§ **PROBLEM DETAILS**:
With pictures left out, set down exactly the lines that begin at the one containing "You are a GUI" and end with the last line of the entries below.

Entries taken from a collection:
********************
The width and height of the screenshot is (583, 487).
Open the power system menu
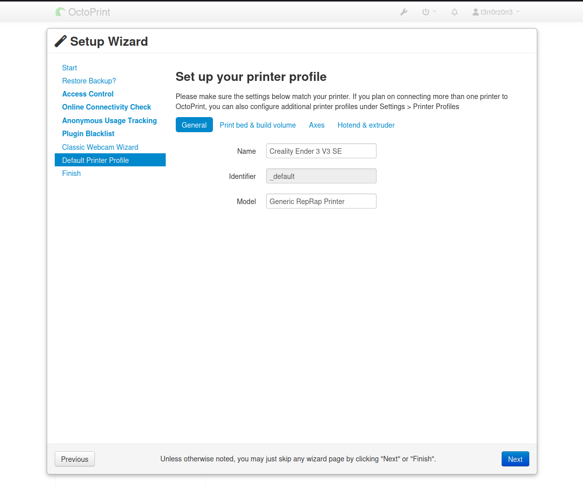click(x=428, y=12)
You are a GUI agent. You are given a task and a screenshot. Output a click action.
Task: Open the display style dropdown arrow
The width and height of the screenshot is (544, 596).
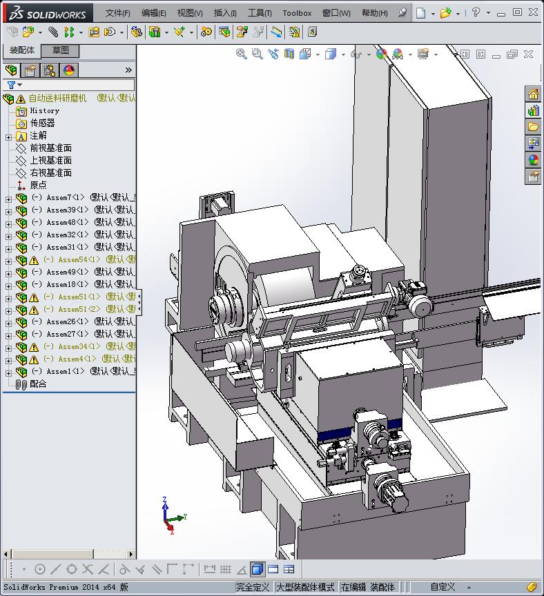click(x=342, y=54)
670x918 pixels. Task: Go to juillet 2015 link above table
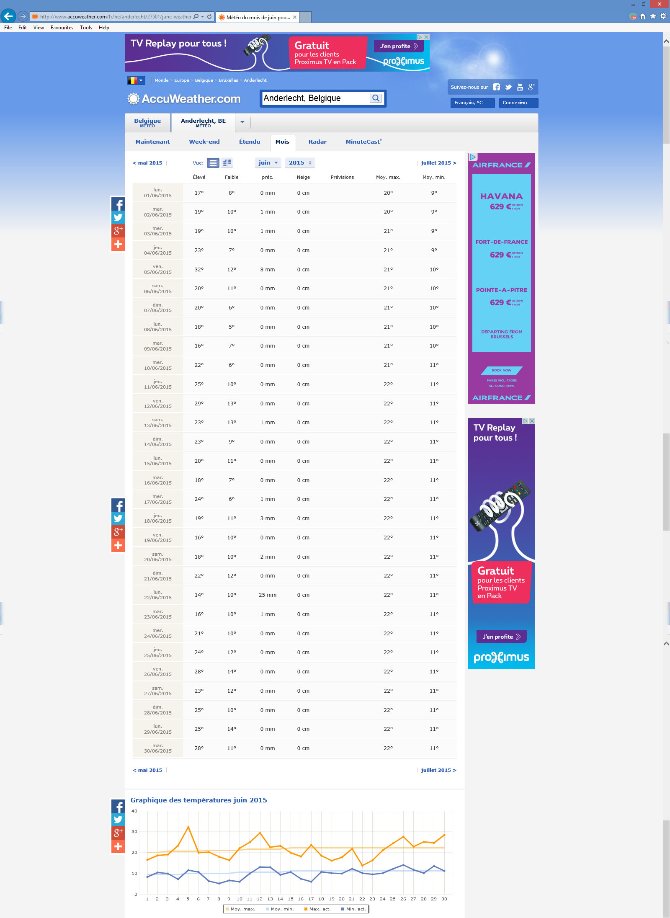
********************
§ **SOLUTION TO THIS EXERCISE**:
You are a GUI agent. You are given a task and a screenshot. Output a click action.
Task: Open the display style dropdown arrow
The width and height of the screenshot is (544, 596).
click(x=342, y=54)
670x918 pixels. Task: Go to juillet 2015 link above table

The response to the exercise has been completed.